▶ **MATERIALS PROVIDED**

--------------------

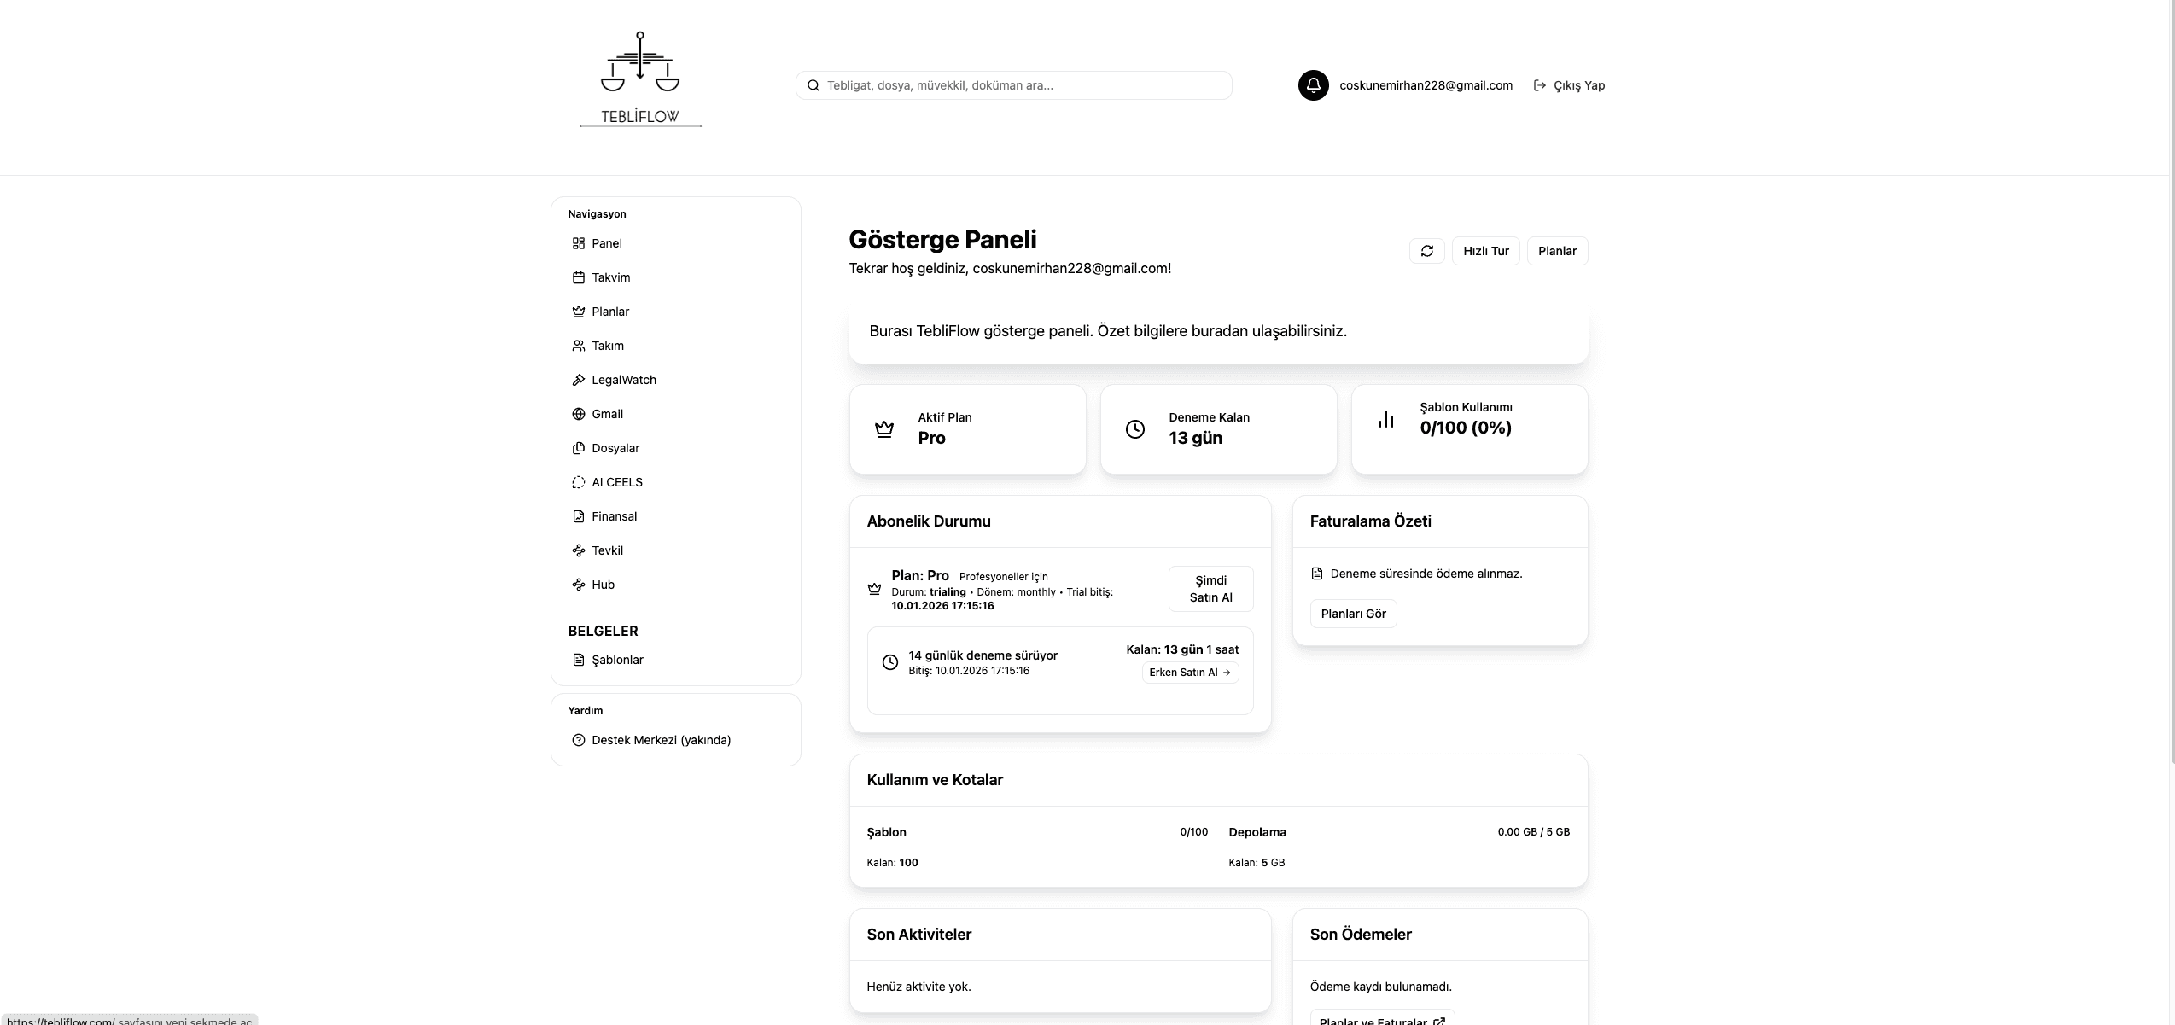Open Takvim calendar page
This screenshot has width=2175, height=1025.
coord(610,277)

--------------------

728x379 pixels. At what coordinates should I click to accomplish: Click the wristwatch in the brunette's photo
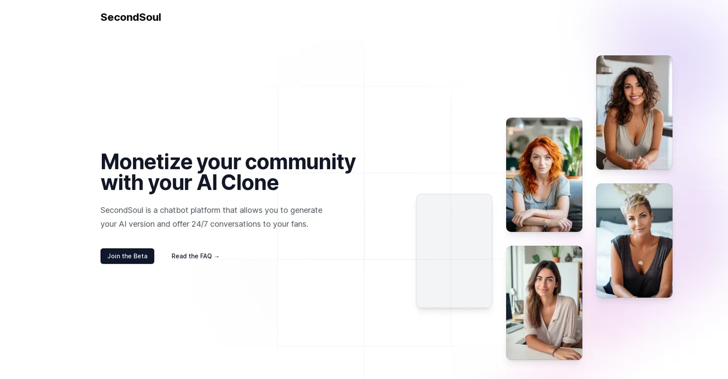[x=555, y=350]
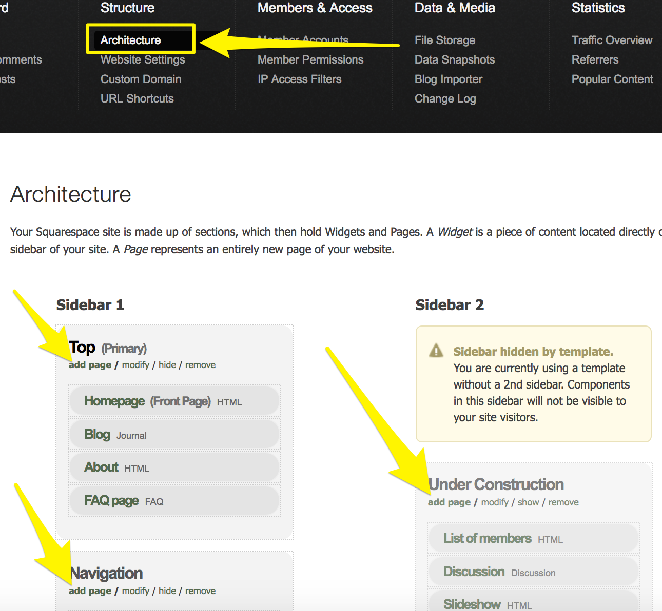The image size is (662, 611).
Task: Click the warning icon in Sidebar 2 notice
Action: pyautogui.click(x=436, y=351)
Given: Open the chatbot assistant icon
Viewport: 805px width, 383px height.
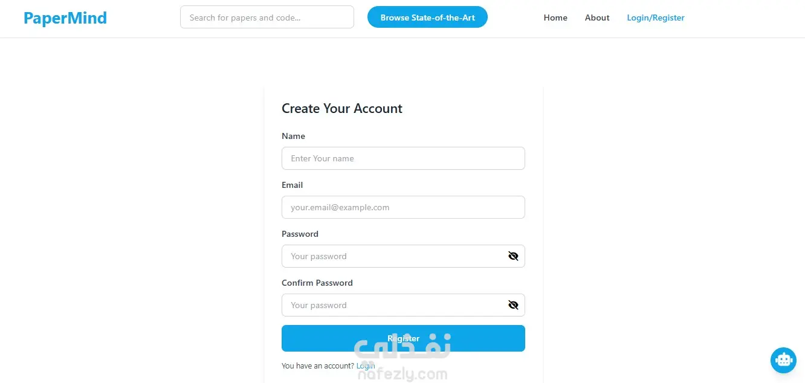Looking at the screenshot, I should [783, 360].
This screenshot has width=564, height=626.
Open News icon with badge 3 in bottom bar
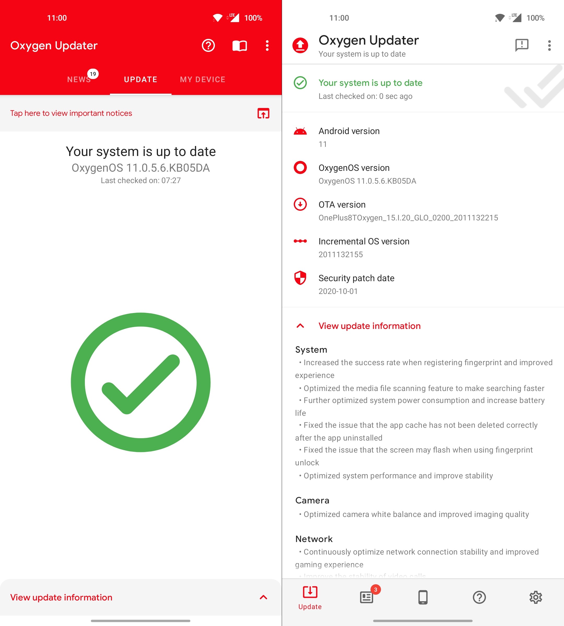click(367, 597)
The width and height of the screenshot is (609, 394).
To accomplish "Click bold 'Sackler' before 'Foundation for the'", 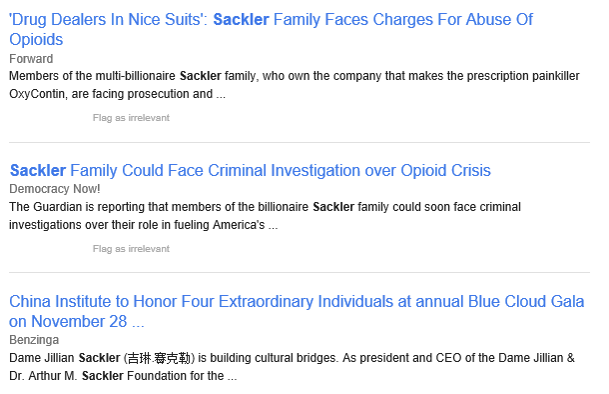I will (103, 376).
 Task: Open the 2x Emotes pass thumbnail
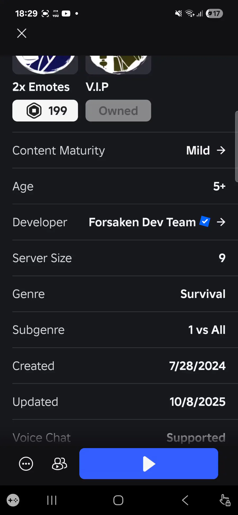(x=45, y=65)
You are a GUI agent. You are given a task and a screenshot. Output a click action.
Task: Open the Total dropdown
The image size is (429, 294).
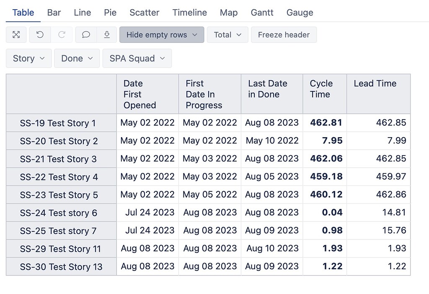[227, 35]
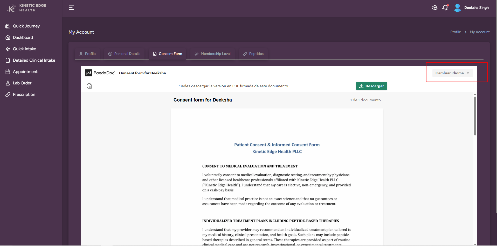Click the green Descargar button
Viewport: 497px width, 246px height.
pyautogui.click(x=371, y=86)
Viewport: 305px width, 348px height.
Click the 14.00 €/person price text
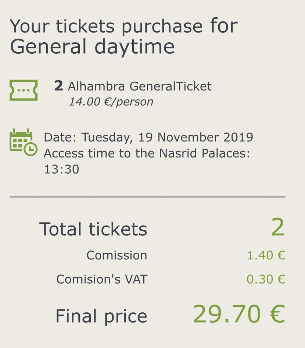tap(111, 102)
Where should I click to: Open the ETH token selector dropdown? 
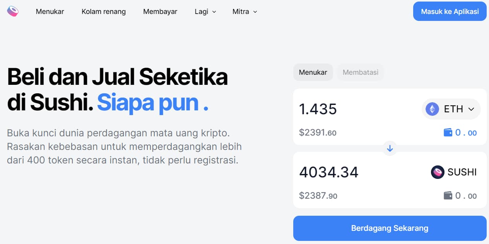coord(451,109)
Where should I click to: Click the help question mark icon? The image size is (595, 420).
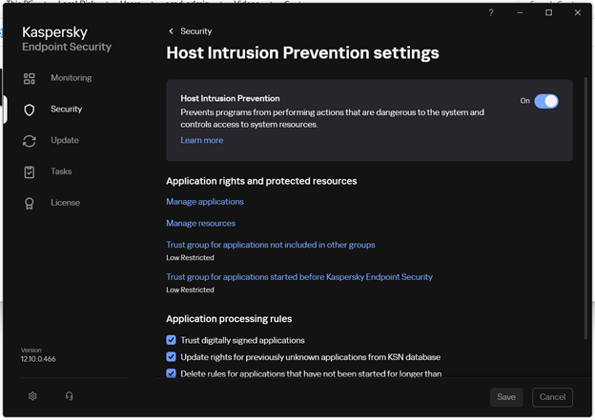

--------------------

▶ **EXERCISE DIRECTIONS**
How many lines in the entries above contain the string "dropdown", matching case exactly? Reply with the number alone.

▶ **SOLUTION**
2